So much of American Christianity is, in my mind, B.S. We pretend we believe this. We pretend we don’t have doubts about it. We pretend we’re OK. … Can we be honest with what’s going on? We’re not OK. We’re broken. It’s time to be honest. – Michael Gungor
When I was in my senior year of high school, I was an active member in the church that I had attended since I was three, but I did not believe that Jesus Christ was my Lord.
The Christian faith had always been a part of my life and beliefs, but my teenage reservations about the religion had smothered the faith of my childhood. Despite my doubts, I continued to participate in my church’s youth group, but during much of high school, the expressions of Christian faith to which I was exposed felt shallow and out-of-touch with who I was.
In this post, I want to share a bit from my journal from that year, and I want to show that without the honest, doubt-drenched art of a certain Christian musician, Michael Gungor, I may never have ended up a believer.

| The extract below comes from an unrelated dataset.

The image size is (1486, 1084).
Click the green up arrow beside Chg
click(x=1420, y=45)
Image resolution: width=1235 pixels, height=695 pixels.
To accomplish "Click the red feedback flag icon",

I saw his band, Gungor, perform at a Christian conference I went to with my church youth group during senior year. I had been to plenty of Christian conferences before, but when I heard Gungor, I heard something different than what I usually heard at these conferences. Most of the time, contemporary churches events played the sort of always-joyful, always-believing music that dominated radio stations like Joy FM. That music did not connect with me; to me, it felt fake. But Gungor’s music, on the other hand, felt real.
I heard lyrics like these, from “Please Be My Strength”:
I’ve tried to stand my ground
I’ve tried to understand
But I can’t seem to find my faith again
Like water on the sand
Grasping at the wind
I keep on falling short
So please be my strength
Please be my strength
Cause I don’t have anymore
I don’t have anymore
Finally, here was honesty. Here was reality. Here was a faith with depth. That night, I wrote in my journal.
January 21, 2012:
The Gungor concert was miraculous. All the musicians, but the front man in particular, were fantastically skilled and artistic, the songs were creatively written and featured poetic lyrics, and the delivery came from the depths of the soul. Michael Gungor’s performance of “Heaven” was the high point of the night; it was a drawn-out series of verses, choruses, and solos dripping with delectable blues and featuring amazing guitar work as well as sweet drumming. The concert was all-too-shot, ending with “Beautiful Things” before 10:00, but not before driving me close to tears with the pure beauty of its final song. …
The simple fact is that I was surprised to find, at a Christian concert, good musicians who cared about their music and seemed to express something very sincere about God, beauty, and meaning. And I was fascinated not only with the music, but with the man behind it:
I could see every expression on Michael Gungor’s face, from the almost pained contortions of the skin around his eyes to the hints of grins which crept along his scruffy face. His hair was simply a mess, and he had the appearance of a man who needs more sleep, but he was an excellent live performer.
The next day was the start of something new. It was not when I embraced Christian faith wholeheartedly, but when I started to care about it again.
January 22, 2012:
Today was an important day, and the most important aspect of this important day is that my interest in God and Christianity took a leap forward. I’ve spent a good portion of my usually tightly scheduled time today reading about various spiritual issues on the Internet, looking at my Bible, and listening to Christian music. This has been a rare occurrence in my life for the past year.
The purest source of this flood of interest was the communion and ensuing worship music at the closing session of [the conference] this morning, which filled the bowels of my spiritual reservoirs with a wonderful, sweet water of faith. I dove fully into a pool of music, community, love, and bread and juice while singing a classic worship song, though I can’t quite recall which song it was. I do remember, though, that as I sat in my second-row seat … the final song … was the perfect one: Gungor’s “Beautiful Things.” It was miraculous.
Reading that now, I cannot help but smile at the hint of spiritual beauty I encounted then. Even that small taste of faith was able to give me such joy and hope, despite so much confusion.
At the time I wrote these journal entries, I was far from being a believer, but as I write to you now, two years after that concert, I honestly believe in God. I trust God. I believe that Jesus Christ is my Lord and Savior. I love praying to my Lord, singing songs of worship to him, and serving him through serving his Church and the people around me. Most of the time, I cannot imagine not believing in God.
Christian belief was a real thing for Gungor – a hard thing, but a real thing. During those high school years, the faiths of other Christians around me – church members, friends, family – were not actually fake, but I could not see the authenticity behind their beliefs because people did not talk about doubt. And I could not honestly talk about faith without talking about doubt.
Because of the honest music of Michael Gungor, I began to care about believing. Eventually, I joined him in his prayer to Lord, asking for strength when I had none. And at some point, I started to believe.